Este queremos que sea nuestro regalo: vivir con fe, sabiéndote descubrir en la carne más débil y necesitada de nuestros hermanos los hombres; vivir con sobriedad, aprendiendo tu lección de pobreza para compartir con ellos cuanto somos y tenemos, como tú; vivir con honradez nuestra religiosidad para demostrarte que te amamos amando a los demás.
Nuestro regalo eres tú, Señor. Permítenos restregarnos los ojos para creer lo que está sucediendo.
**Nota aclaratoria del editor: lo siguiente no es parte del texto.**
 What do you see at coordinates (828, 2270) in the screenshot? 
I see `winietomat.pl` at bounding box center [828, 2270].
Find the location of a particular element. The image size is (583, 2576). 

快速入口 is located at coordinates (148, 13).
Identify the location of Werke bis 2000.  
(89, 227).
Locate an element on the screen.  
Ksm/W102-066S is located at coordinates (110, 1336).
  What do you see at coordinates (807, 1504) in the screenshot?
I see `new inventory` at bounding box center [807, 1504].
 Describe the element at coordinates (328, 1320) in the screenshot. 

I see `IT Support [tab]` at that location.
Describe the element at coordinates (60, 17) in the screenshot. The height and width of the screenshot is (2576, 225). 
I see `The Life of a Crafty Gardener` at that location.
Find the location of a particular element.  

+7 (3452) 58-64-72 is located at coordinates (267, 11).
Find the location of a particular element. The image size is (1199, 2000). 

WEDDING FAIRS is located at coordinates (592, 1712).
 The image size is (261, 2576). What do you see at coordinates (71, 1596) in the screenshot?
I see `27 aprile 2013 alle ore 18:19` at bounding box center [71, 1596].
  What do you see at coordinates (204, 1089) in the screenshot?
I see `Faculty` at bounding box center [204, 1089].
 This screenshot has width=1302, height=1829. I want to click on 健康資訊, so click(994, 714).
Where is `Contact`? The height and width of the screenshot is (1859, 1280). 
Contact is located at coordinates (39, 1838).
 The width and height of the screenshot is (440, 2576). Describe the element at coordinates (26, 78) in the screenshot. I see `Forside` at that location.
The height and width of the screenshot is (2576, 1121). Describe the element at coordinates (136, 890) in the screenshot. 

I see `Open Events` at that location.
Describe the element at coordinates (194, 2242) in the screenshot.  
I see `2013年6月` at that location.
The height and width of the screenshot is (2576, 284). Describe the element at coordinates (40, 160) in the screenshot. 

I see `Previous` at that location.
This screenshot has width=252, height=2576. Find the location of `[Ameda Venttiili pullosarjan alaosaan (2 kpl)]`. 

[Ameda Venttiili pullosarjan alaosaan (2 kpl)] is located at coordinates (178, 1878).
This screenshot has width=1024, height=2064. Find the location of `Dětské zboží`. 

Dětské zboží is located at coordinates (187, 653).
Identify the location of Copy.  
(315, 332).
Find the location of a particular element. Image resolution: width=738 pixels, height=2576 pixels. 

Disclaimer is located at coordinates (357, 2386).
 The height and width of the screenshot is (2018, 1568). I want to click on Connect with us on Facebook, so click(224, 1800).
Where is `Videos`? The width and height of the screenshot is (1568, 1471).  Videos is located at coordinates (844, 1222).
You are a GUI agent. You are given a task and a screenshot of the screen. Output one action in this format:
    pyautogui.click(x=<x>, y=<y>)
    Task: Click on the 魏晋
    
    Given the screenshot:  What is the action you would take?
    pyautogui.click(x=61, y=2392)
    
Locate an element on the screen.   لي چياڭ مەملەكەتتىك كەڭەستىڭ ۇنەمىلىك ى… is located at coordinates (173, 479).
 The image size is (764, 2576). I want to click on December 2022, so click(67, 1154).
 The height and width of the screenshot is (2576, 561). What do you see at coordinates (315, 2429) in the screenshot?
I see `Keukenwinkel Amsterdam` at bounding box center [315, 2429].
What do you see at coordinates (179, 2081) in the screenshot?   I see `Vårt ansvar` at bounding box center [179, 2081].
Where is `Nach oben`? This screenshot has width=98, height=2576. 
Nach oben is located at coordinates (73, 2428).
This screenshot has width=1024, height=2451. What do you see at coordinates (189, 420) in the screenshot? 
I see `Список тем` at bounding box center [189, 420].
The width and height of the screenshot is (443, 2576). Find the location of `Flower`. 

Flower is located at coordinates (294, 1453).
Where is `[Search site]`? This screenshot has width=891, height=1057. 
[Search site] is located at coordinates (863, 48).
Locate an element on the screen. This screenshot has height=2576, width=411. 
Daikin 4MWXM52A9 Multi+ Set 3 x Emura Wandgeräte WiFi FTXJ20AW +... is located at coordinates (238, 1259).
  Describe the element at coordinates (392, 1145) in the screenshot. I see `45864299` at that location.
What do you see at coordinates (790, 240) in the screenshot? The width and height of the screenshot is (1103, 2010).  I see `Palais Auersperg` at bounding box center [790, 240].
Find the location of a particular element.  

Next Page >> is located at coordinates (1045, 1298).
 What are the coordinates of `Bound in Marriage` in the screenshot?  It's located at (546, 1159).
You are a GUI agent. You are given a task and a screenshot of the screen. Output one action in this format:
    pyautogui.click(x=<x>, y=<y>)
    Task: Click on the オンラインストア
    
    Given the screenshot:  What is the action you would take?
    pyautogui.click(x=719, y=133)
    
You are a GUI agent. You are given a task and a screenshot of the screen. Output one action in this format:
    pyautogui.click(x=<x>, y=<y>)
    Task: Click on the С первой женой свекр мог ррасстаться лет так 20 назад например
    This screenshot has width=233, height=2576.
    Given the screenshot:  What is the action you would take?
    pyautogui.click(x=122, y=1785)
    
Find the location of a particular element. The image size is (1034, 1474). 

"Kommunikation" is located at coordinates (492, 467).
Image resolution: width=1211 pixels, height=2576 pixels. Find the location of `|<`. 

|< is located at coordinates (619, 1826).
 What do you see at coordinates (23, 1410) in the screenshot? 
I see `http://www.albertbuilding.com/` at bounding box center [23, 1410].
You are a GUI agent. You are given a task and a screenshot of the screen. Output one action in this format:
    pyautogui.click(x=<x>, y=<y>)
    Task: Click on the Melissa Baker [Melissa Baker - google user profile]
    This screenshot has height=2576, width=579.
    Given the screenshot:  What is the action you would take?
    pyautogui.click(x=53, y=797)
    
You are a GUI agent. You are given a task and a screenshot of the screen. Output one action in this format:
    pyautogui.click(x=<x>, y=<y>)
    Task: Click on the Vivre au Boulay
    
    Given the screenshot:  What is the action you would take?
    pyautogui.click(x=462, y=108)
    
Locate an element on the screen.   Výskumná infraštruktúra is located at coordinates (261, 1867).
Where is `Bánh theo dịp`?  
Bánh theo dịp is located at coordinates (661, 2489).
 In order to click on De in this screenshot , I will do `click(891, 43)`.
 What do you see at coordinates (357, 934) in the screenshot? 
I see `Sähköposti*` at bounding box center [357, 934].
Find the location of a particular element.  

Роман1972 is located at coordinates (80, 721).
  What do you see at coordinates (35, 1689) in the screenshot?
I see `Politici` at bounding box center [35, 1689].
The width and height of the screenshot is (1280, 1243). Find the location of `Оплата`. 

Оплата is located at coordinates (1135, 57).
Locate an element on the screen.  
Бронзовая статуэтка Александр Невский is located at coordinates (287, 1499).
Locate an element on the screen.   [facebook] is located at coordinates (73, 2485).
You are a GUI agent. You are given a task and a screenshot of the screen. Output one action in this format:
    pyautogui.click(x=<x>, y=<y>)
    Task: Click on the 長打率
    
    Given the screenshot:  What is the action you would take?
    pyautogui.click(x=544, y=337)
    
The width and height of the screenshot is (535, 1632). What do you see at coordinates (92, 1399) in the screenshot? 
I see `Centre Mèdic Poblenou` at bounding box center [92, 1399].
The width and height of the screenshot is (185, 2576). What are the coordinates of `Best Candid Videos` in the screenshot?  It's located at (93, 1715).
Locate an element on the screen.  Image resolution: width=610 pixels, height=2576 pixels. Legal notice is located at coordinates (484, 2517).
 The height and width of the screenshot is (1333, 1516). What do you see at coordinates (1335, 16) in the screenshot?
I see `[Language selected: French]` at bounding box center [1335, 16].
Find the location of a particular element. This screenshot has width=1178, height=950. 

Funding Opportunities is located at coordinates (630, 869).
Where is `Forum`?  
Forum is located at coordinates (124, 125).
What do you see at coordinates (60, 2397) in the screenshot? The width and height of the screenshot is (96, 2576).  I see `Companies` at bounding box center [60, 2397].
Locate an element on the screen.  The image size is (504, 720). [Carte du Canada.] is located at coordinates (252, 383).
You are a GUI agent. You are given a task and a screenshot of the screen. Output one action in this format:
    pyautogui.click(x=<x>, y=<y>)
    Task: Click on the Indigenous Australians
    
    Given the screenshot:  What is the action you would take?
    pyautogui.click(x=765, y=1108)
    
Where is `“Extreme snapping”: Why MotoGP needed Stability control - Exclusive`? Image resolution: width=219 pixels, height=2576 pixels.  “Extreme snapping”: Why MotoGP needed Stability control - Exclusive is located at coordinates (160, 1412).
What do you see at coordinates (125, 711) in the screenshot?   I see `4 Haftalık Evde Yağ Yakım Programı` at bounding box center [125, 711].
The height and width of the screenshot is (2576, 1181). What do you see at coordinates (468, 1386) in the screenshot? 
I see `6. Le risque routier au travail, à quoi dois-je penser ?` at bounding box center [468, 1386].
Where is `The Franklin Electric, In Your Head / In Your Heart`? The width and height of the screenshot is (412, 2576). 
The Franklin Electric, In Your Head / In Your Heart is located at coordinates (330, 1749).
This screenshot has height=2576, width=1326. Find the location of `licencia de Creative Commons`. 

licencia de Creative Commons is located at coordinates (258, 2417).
Permítenos escuchar una vez más "la Buena Noticia, la gran alegría para todo el pueblo: Hoy, en la ciudad de David, os ha nacido un Salvador: el Mesías, el Señor. Y aquí tenéis la señal: encontraréis un niño envuelto en pañales y acostado en un pesebre" (Lc 2,10-12).
Aquí, en la Eucaristía, que es el nuevo Belén, tenemos la señal: es el Mesías, el Señor, renovando su nacimiento y con él el misterio todo de nuestra redención.
Aquí y en él, en Cristo, Dios nos sale al encuentro con su salvación realizada ya y que culminará cuando este Príncipe de la Paz reúna todo principado en el cielo y la tierra y lo presente a Dios en la plenitud de los tiempos. Entonces nuestro canto será como el de esta noche, aunque con una palabra añadida: "Gloria a Dios en el cielo, y en la nueva tierra paz a los hombres que ama el Señor".